(Input data Opens)

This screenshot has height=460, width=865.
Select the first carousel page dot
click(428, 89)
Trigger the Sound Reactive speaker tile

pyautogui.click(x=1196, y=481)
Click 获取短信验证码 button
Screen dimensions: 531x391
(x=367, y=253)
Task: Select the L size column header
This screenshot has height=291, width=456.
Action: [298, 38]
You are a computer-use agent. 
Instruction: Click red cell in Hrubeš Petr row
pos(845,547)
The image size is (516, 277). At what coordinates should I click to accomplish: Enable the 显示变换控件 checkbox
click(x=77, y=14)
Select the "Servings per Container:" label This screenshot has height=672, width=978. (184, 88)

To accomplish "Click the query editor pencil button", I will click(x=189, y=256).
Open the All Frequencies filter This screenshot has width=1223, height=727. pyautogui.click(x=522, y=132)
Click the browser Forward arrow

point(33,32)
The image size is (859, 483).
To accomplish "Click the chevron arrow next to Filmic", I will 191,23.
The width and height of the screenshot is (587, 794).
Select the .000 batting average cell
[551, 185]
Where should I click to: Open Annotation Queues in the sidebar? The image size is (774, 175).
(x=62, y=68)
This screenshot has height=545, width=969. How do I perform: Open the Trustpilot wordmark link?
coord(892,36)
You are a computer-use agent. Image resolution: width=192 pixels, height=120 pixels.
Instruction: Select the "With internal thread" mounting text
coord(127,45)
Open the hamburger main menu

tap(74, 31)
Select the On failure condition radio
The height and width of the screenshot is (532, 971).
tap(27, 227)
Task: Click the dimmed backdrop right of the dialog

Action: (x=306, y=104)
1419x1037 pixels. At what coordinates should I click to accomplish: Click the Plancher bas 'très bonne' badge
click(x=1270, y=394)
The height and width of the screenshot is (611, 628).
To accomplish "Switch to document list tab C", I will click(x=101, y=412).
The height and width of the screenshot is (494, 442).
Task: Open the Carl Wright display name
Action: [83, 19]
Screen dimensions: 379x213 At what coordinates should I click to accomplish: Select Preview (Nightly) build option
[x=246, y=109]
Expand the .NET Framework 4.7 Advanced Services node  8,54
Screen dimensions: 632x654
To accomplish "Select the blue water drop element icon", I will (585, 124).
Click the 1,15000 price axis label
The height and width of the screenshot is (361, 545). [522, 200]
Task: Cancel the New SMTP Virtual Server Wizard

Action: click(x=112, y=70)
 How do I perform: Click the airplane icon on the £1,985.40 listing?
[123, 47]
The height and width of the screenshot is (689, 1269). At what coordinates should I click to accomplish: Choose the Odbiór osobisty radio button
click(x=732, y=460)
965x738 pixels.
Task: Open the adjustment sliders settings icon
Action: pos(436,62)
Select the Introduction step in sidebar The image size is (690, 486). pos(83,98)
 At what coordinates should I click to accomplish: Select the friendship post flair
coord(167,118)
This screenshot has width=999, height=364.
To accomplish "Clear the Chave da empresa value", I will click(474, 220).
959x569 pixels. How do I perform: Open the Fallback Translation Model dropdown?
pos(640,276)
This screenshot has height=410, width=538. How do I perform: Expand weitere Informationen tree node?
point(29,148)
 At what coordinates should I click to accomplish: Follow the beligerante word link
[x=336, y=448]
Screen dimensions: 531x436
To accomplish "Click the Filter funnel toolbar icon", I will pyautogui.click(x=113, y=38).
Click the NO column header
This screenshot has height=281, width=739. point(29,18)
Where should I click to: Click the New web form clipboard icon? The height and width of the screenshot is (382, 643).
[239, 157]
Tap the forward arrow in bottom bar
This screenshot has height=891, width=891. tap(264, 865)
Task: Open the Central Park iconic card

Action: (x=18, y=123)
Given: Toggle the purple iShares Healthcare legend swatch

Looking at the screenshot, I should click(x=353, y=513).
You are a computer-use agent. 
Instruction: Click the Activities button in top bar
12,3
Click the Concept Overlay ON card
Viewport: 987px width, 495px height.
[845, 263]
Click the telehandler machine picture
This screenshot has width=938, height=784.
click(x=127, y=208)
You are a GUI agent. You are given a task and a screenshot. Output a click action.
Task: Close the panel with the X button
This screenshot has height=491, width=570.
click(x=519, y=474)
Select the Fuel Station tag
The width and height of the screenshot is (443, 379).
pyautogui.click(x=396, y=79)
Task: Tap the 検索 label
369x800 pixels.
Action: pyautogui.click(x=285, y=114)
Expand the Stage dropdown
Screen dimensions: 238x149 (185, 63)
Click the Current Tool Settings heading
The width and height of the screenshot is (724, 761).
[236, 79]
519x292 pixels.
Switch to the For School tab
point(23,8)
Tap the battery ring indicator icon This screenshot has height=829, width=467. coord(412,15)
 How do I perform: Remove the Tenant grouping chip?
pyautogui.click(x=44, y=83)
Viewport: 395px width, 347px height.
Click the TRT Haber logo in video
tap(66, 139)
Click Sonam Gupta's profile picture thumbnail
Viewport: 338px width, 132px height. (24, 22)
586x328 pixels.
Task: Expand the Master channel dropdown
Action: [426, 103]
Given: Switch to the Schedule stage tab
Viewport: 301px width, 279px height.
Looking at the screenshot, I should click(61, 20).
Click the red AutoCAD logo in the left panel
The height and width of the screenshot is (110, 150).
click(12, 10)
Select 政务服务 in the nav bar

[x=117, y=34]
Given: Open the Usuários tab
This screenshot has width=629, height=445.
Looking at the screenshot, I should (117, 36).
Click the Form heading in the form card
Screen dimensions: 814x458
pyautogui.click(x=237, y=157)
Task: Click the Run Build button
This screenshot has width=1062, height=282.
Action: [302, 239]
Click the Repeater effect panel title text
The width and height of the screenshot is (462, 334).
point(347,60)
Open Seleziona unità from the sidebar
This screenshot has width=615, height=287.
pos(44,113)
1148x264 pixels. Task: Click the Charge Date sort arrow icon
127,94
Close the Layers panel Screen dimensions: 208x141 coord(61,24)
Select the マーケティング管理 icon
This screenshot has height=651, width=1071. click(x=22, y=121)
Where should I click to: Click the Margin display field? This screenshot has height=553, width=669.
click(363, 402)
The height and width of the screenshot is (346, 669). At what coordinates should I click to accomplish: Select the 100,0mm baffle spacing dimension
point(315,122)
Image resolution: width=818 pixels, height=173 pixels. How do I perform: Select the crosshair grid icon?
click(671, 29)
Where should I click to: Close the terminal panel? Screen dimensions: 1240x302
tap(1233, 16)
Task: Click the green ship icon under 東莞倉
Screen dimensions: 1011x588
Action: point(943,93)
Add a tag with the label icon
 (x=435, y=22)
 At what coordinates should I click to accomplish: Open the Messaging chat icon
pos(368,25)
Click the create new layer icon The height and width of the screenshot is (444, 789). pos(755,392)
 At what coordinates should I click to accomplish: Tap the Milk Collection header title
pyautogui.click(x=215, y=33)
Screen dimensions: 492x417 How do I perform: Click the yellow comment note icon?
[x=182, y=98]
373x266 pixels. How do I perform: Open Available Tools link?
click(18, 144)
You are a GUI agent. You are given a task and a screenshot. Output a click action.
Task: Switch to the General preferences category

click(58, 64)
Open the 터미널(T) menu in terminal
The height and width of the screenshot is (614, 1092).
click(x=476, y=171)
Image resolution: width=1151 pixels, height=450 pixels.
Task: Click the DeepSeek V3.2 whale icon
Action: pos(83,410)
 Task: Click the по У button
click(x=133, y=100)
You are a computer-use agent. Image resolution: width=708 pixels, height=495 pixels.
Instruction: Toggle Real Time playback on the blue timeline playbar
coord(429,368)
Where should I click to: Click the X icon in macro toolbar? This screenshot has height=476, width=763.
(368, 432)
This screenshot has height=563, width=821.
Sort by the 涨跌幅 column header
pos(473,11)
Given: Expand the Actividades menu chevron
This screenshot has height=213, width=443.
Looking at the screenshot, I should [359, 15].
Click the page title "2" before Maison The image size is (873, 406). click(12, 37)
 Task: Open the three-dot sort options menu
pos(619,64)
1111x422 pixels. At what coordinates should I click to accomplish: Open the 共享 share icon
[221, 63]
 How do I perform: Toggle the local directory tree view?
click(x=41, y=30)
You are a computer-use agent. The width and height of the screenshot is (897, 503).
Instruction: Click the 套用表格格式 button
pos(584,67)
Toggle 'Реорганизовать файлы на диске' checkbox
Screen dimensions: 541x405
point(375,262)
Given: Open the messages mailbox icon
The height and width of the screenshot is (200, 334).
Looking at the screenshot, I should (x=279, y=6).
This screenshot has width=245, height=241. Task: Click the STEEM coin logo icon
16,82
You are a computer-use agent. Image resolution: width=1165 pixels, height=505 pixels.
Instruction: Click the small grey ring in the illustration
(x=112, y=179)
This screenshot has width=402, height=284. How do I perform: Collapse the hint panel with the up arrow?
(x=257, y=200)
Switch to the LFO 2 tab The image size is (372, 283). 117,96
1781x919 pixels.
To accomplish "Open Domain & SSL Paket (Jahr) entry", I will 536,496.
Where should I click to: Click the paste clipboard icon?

(Input data Closes)

→ Your objective: Copy every line of the material above in which the string "heading" can be found.

→ Exercise output:
Click the Current Tool Settings heading
Click the Form heading in the form card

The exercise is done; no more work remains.